Leo Varadkar: 'you demanded pay increases you could not afford'

FINE GAEL has distanced itself from claims made by its enterprise, trade and employment spokesman Leo Varadkar that trade unions caused the recession.

Varadkar made his comments during a debate with Patricia McKeown of Ictu on Newstalk's breakfast show last Tuesday morning.

When asked what role he considered the trade union movement and the workers of Ireland had in causing the recession Varadkar said, "There are essentially four sides to the square. They are Fianna Fáil, the unions, the banks and the builders.

"There are a few causes behind the recession. There is a building boom which was allowed to get out of control by Fianna Fáil at the behest of the builders… but the unions are also crucial in demanding very large increases in public spending and very large increases in public sector pay... We have a budget deficit here of €2bn and part of that is (the unions') fault because you demanded pay increases you could not afford. You demanded benchmarking that the country could not afford and you demanded massive increases in public spending."

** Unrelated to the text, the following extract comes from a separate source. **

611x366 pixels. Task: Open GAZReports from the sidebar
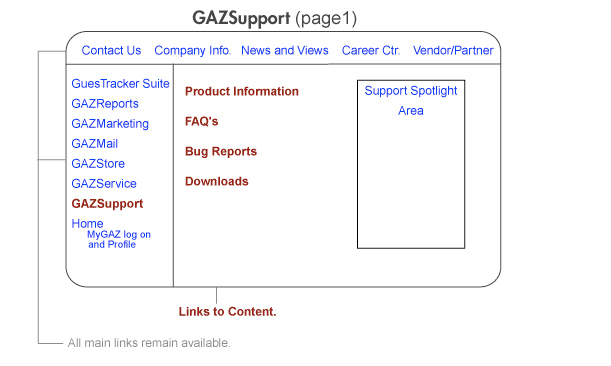tap(105, 104)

After Varadkar's comments on radio, the Sunday Tribune asked Fine Gael if it was party policy to blame trade unions for the country's current economic woes but the party distanced itself from the Dublin West TD's views.

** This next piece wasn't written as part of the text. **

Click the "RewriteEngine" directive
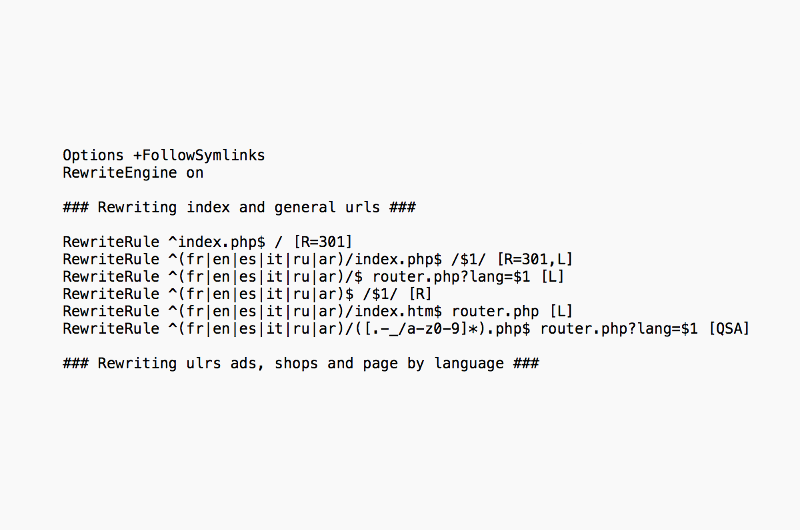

A party spokesman said, "I think what Leo was getting at was dating back to our position on benchmarking in 2003. Enda Kenny said benchmarking was not a good idea and was not delivering for the taxpayer.

"Fianna Fáil in government along with the social partners signed off on that deal and then refused to release any details of their benchmarking evaluations.

"That benchmarking deal will this year alone cost the taxpayer €2bn extra in public sector wages. That is the exact same amount the government tried to seek in savings just last month."

The spokesman also stressed the importance of wage restraint as a means to begin repairing the crisis in the public finances.